The decision was handed down this week after the comics publisher took Mark Towle, a California-based mechanic, to court for selling realistic replicas of Batman’s iconic vehicle from the classic ’60s series and Tim Burton’s Batman films. (He also sells cars from Speed Racer, apparently.)

For $90,000, Towle would provide paying customers with custom built Batmobiles that, unlike the vehicles driven by some real-world Batmen, closely resembled the cars designed by DC. Towle argued that while the Batmobile looks nothing like your average car it is, at its core, a “useful article,” which is to say that it was more a tool than a work of art.

That defense may have held up if Towle was selling custom utility belts, but the courts didn’t buy it. Because the Batmobile’s consistent bat-motif is a direct reference to Batman, Ikuta reasoned, Towle was infringing on DC’s intellectual property.

“This bat-like appearance has been a consistent theme throughout the comic books, television series, and motion picture,” Ikuta wrote in her decision. “Even though the precise nature of the bat-like characteristics have changed from time to time.”
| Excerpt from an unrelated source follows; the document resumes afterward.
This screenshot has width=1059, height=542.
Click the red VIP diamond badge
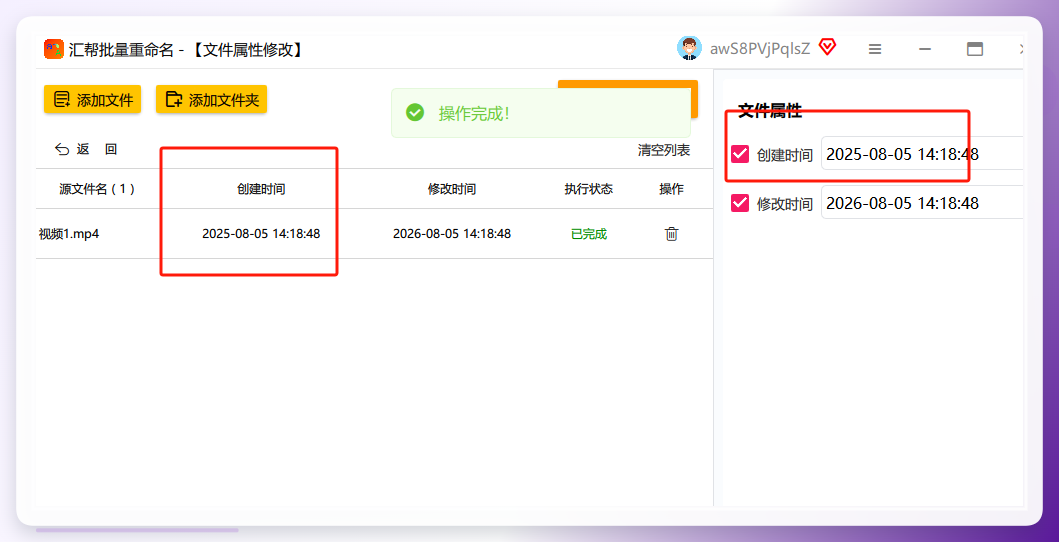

Even if Towle had opted to sell replicas of the Batmobile from Christopher Nolan’s trilogy, which was loosely based on real-world humvees, the court’s decision would still have considered the mechanic to be breaking the law.

“No matter its specific physical appearance, the Batmobile is a ‘crime-fighting’ car with sleek and powerful characteristics that allow Batman to maneuver quickly while he fights villains,” the judge said.

Though it’s a largely inanimate object, Ikuta said, the Batmobile is just as much of an evolving character as Batman himself. As such, DC was well within its right to protect its asset.

“As Batman so sagely told Robin, ‘In our well-ordered society, protection of private property is essential,'” states the opinion.